Of the records that follow, copy only the lines from the line containing "Click the thumbs down feedback icon" to the line containing "This screenshot has width=1796, height=1010.", both included, exactly as written.

BEGIN Source material

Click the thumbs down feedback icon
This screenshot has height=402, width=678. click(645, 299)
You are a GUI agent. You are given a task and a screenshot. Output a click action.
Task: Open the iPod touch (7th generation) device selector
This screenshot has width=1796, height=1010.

END Source material
BEGIN Source material

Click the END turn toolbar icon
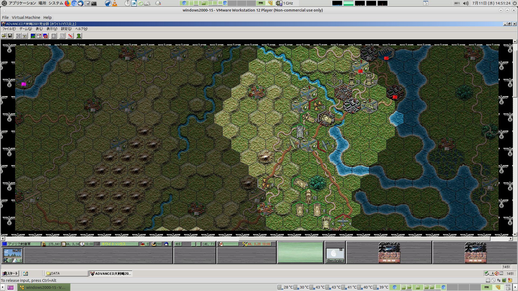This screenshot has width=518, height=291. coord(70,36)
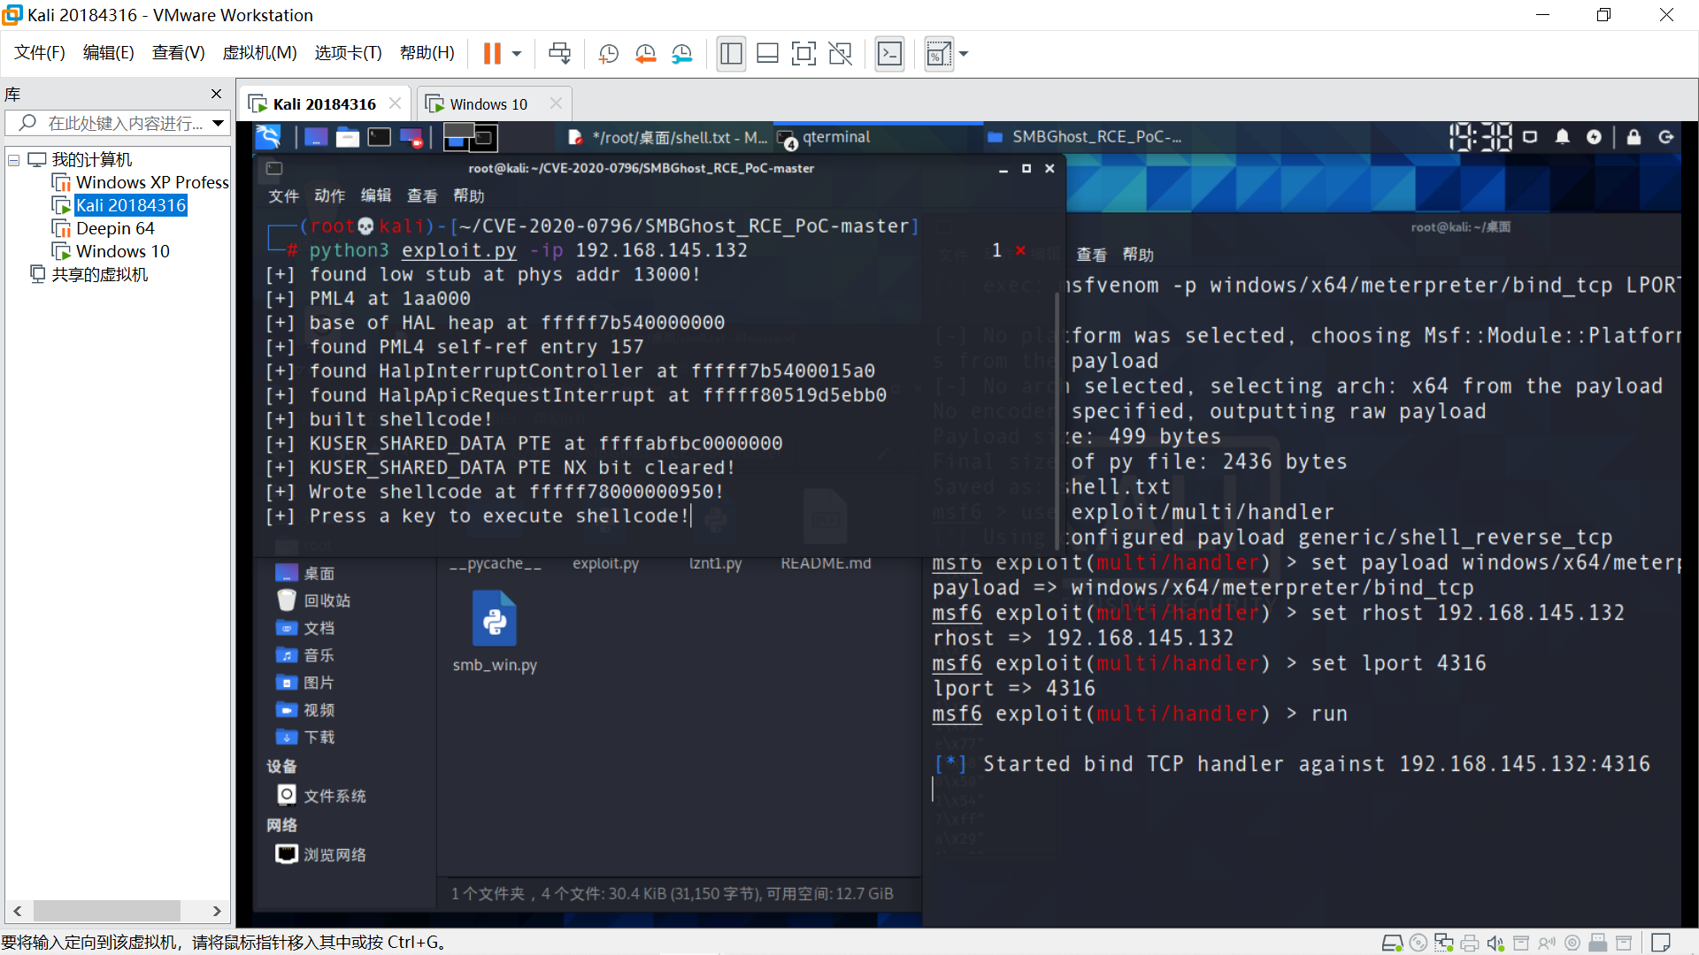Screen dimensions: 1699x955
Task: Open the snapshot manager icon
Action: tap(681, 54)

END Source material

> _The completed task_
Click the thumbs down feedback icon
This screenshot has height=402, width=678. click(645, 299)
You are a GUI agent. You are given a task and a screenshot. Output a click action.
Task: Open the iPod touch (7th generation) device selector
This screenshot has width=1796, height=1010.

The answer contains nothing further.